### Testo di riferimento

--- --- ---

Così, dopo il bambino sottratto ai genitori perché vegetariano, i mezzi di
informazione ci informano che un lattante di 6 mesi ha avuto una emorragia
cerebrale perché la madre vegetariana che lo allattava non ha assunto la
vitamina K prescritta dal medico. Ebbene, io che non sono né pediatra né
dietologo ma pur sempre medico, ho fatto un salto sulla sedia perché ho subito
avuto il ricordo che questa vitamina è contenuta proprio nei vegetali (vitamina
K1) ed è anche prodotta dai batteri intestinali (vitamina K2). Entrambi i tipi
di vitamina svolgono le stesse funzioni e i loro effetti si sommano.
La vitamina K ha un ruolo molto importante nella coagulazione del sangue avendo
un'azione antiemorragica, oltre ad intervenire sullo sviluppo e sulla
calcificazione delle ossa. La sua mancanza provoca quindi emorragie a vari
livelli (le più gravi, seppur rare, sono quelle a livello cerebrale) e maggior
tendenza all'osteoporosi.
Gli individui sani non presentano in genere carenze di questa vitamina che è
contenuta in particolare nelle verdure a foglia verde come cavoli, cavolini e
spinaci, nelle carote e nei piselli, nei pomodori, nella soia e nel tuorlo
d'uovo mentre, al contrario, cereali e frutta ne contengono poca. In assoluto,
l'alimento a maggior contenuto di vitamina K sono gli spinaci (4,2 microgrammi
per 100 grammi, seguiti dai cavoli verdi, con 3,2). Le carni, così come il
fegato, hanno un contenuto di K che varia da 0,1 a 0,4 microgrammi.
Il problema vero è che il latte ne contiene pochissima (0,02 quello della donna
mamma; 0,002 quello della mucca). Per questo motivo, a scopo prudenziale, si
potrebbe somministrare al neonato che verrà allattato al seno, dopo la nascita,
o alla madre un giorno prima del parto, della vitamina K intramuscolo. Questo
solo ed esclusivamente perchè l'intestino del neonato è ancora sterile e
quindi non possiede la flora intestinale che produce la vitamina K. Appena il
neonato comincia ad alimentarsi, compare la normale flora intestinale ed inizia
la produzione di vitamina K endogena.

--- --- ---

### Record forniti
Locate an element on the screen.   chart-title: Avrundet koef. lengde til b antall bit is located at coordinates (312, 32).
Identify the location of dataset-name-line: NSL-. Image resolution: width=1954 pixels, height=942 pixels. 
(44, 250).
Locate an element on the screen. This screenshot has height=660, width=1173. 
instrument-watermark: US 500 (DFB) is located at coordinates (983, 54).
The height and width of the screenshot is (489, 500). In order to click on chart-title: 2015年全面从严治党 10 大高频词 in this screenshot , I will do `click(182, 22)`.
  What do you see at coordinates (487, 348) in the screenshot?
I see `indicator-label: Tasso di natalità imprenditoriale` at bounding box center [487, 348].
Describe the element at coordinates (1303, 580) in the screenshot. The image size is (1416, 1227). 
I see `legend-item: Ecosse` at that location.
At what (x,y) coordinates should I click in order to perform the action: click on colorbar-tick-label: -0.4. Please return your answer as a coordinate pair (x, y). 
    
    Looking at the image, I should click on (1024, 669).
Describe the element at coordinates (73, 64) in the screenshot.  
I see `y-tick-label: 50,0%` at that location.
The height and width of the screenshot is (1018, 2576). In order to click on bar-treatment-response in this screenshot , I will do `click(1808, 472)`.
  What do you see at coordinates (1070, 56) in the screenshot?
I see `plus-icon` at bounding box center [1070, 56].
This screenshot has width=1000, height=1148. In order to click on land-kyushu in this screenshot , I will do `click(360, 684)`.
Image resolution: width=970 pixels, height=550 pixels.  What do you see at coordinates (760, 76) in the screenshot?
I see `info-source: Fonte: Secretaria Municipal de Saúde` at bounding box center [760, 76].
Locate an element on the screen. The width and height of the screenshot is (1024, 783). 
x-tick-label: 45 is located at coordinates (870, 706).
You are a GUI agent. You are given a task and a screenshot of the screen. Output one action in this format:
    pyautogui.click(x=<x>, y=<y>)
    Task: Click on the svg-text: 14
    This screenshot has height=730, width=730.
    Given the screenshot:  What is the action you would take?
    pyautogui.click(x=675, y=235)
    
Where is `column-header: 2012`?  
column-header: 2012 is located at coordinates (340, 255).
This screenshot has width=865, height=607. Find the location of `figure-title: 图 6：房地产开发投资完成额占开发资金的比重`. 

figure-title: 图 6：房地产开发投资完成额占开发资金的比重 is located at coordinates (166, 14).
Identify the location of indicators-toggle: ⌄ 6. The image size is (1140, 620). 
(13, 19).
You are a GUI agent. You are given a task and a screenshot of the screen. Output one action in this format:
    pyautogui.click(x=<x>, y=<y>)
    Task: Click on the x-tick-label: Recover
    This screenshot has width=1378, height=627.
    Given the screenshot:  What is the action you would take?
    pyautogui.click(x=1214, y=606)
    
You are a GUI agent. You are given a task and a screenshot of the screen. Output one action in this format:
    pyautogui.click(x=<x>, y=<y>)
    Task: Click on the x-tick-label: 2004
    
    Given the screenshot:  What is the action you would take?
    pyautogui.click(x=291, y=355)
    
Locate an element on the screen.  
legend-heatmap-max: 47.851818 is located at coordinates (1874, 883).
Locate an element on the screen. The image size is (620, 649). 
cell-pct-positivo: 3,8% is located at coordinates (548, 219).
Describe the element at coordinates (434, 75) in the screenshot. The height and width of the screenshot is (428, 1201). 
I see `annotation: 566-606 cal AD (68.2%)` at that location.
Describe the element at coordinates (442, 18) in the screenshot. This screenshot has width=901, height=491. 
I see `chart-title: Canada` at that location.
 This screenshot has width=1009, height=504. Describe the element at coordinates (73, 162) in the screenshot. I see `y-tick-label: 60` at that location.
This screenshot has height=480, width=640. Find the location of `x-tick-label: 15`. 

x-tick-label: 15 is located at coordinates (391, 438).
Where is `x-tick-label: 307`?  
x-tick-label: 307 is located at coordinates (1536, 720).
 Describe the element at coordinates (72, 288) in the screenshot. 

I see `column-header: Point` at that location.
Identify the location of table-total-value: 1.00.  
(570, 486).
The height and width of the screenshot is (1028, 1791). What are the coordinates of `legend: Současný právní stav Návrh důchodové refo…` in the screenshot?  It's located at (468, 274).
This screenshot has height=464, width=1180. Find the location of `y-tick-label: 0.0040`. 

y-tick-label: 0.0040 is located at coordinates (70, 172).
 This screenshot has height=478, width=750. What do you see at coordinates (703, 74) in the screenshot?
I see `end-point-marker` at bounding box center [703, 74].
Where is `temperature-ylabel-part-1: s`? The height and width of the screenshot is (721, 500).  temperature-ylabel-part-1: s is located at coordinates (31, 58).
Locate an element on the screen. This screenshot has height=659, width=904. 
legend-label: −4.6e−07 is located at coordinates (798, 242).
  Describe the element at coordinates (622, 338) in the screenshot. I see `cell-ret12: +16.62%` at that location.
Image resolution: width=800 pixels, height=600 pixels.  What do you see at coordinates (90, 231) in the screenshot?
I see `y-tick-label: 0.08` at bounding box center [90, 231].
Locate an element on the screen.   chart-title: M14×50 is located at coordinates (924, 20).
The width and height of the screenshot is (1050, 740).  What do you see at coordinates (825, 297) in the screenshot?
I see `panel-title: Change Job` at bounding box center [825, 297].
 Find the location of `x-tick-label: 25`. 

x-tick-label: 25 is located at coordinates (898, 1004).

--- --- ---

### Consegna
Prosegui il testo sulla vitamina K e l'allattamento al seno, ripartendo subito dopo l'ultima frase, quella sulla produzione di vitamina K endogena.

### Risultato atteso
Per questo motivo, nell'uomo possono esservi casi di ipovitaminosi K,
caratterizzati soprattutto da un aumento del tempo di coagulazione e dalla
comparsa prima di soffusione emorragica, poi di piccole emorragie nei punti
soggetti a traumatismo ed infine anche spontanee, ma solo in pochissimi casi
(nei neonati prima del completo sviluppo della flora intestinale; nelle persone
che hanno assunto antibiotici o FANS che danneggiano la flora intestinale per
lunghi periodi senza prendere insieme le vitamine; nelle persone che assumono
anticoagulanti per aumento di consumo; nelle gravi coliti, nell'alcolismo
cronico, nell'ittero ostruttivo per assenza di sali biliari, in alcune malattie
intestinali che alterano l'assorbimento dei grassi; ma soprattutto in caso di
alimentazione carente di vegetali verdi).
E' francamente assurdo pensare ad una madre vegetariana che allatta il suo
piccolo e, proprio durante l'allattamento, non assume i suoi cari vegetali.
Oppure che si ammala e non si alimenta ma continua ad allattare, prende gli
antibiotici prescritti dal medico per giorni e giorni ma rifiuta caparbiamente
di assumere le vitamine. La stessa madre dovrebbe essere tanto incosciente da
privare della vitamina necessaria alla coagulazione del sangue il lattante in
cura con gli antibiotici o comunque seriamente malato.
Tutto è possibile, ma è molto tirato per i capelli.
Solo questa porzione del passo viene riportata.